Until recently, AI governance was hardly part of public discourse, and there were only few public campaigns. This is currently changing, in part thanks to Future of Life Institute (FLI)’s open letter.
- FLI’s campaign against autonomous weapons
- Some examples of coverage of AI risk in the Economist, Time, NYT
- Statement on AI Risk, Center for AI Safety, 2023
- The theory of change of the existential risk observatory, Otto, 2021
Allan Dafoe writes in AI Governance: Opportunity and Theory of Impact:
Given the value I see in each of the superintelligence, ecology, and GPT perspectives, and our great uncertainty about what dynamics will be most critical in the future, I believe we need a broad and diverse portfolio. To offer a metaphor, as a community concerned about long-term risks from advanced AI, I think we want to build a Metropolis---a hub with dense connections to the broader communities of computer science, social science, and policymaking---rather than an isolated Island.
Scouting and training talent
My current impression of the current main talent pipeline:
- You become interested in risks from AI and take part in a reading group or join BlueDot Impact’s AI Safety Fundamentals: governance track.
- You test fit in one of the (fairly competitive) summer opportunities such as ERA, CHERI, or SERI.
- You join a longer fellowship such as the EU tech policy fellowship, GovAI’s summer or winter fellowship, or Open Philanthropy’s tech policy fellowship.
- You begin working in academia, in industry, for a think tank, or for government.
Other options to prepare for full-time work in AI governance include various PhDs, research assistant roles, or internships at policy institutions.
If you are planning to get involved, apply for 80,000 hours' career advice.
Some areas I would like to see
Training advanced AI systems requires large amounts of data that are usually scraped from the internet. The current legal situation for what data may and may not be used is unclear, and AI companies could be sued to hold them liable and restrict the data they can use in the future.
- DeepMind is being sued for mishandling protected medical data
- Stable Diffusion and Midjourney are being sued by artists for producing derivative works
- Copilot is being sued for reciting code without stating the authors
- Reclaiming the Digital Commons: A Public Data Trust for Training Data, Chan et al., 2023
Bounties and Whistleblower protection
By announcing bounties, one could incentivize speaking out publicly about irresponsible decisions at AI labs or governments.
(This idea is not original, I don’t remember where I first heard it, potentially here.)
Projecting the field
My current impression is that AI governance will get much broader in the coming years as more and more different interest groups join the debate due to AI increasingly leading to transformative economic applications, job losses, disinformation, and automation of critical decisions. This will bring many new perspectives into the field but also make it more difficult to understand which incentives different people or organizations will follow.

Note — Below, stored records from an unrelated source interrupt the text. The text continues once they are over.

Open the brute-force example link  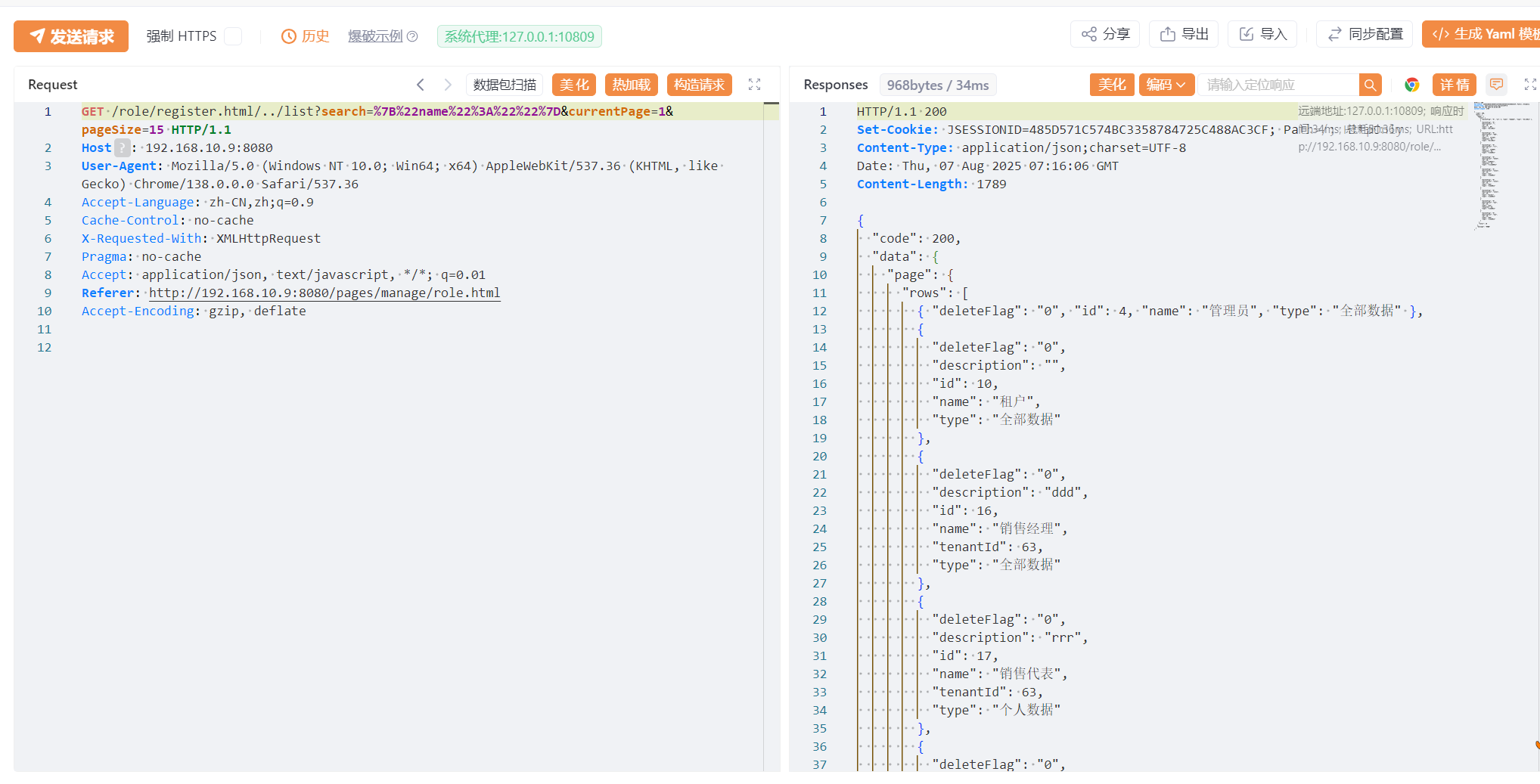376,36
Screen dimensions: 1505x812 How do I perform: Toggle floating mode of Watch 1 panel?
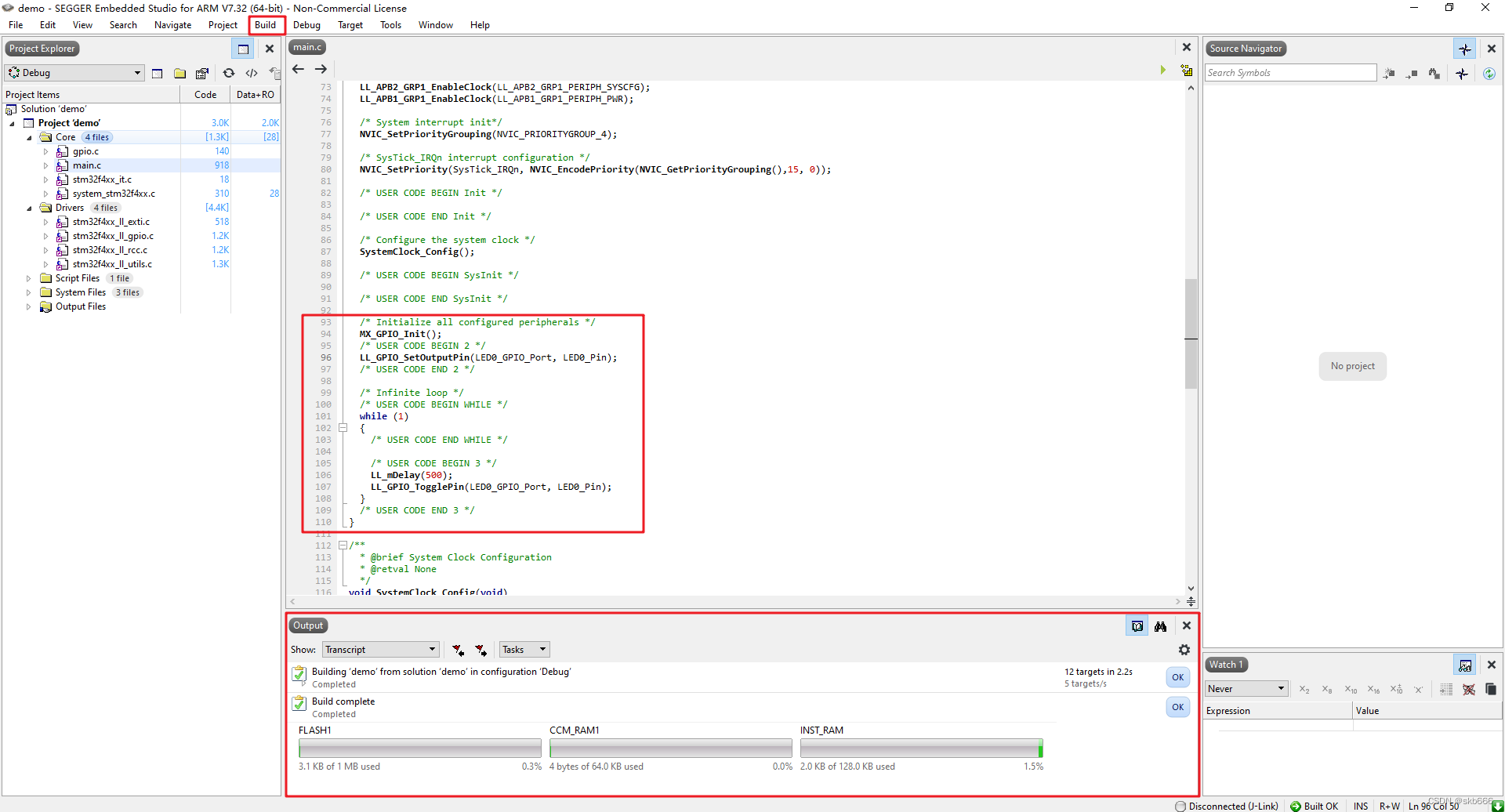(x=1464, y=665)
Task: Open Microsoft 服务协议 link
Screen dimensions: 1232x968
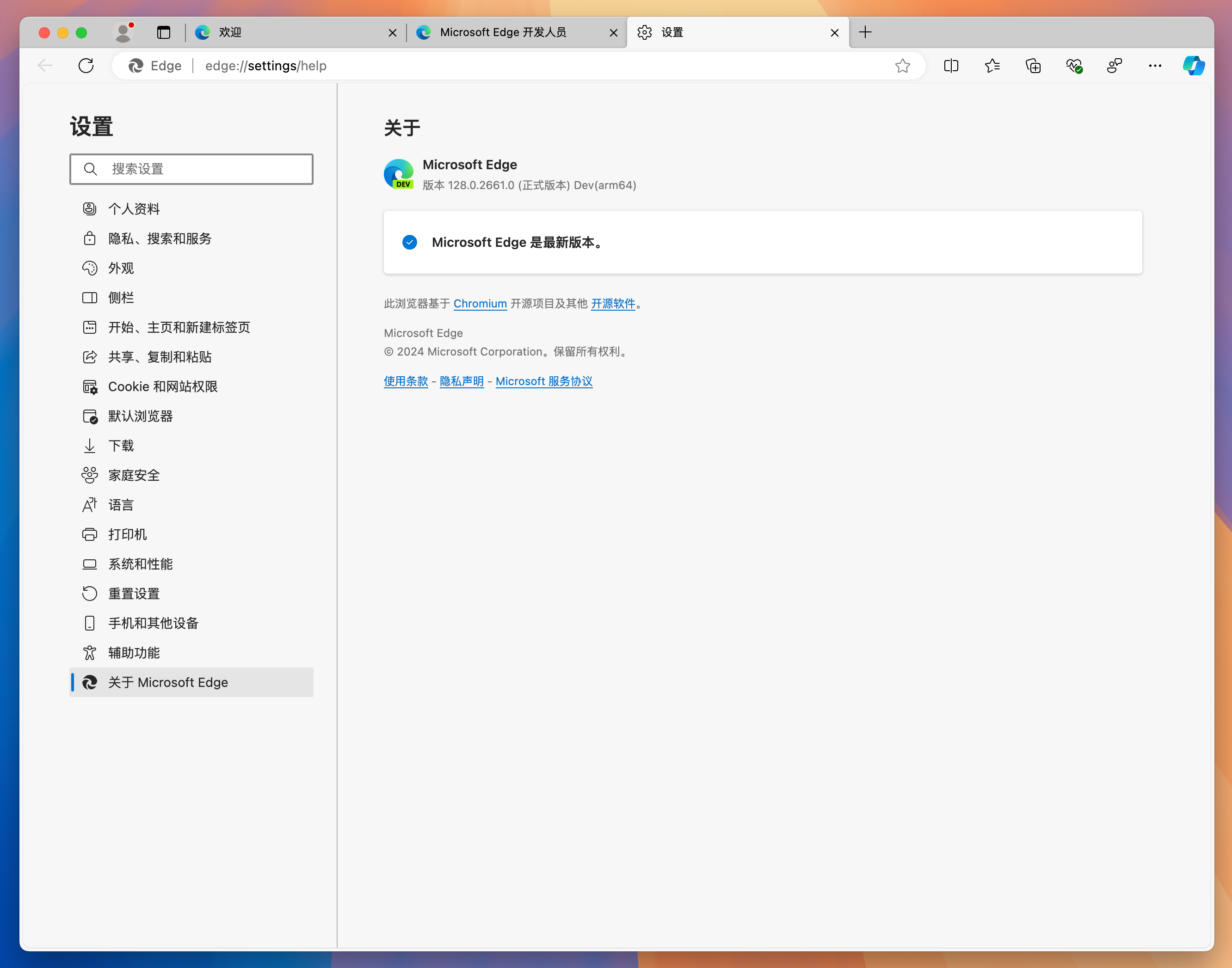Action: 545,380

If you’d like to learn more about AI governance, apply to the AI Safety Fundamentals: Governance Track, a 12-week, part-time fellowship before June 25.
If you are seriously considering starting work in AI governance, apply to 80,000 hours' career advice.
Thank you to everyone who provided feedback!
E.g., if the Chinese government anticipates the US developing AGI in the coming years, they might risk great power conflict to stop them.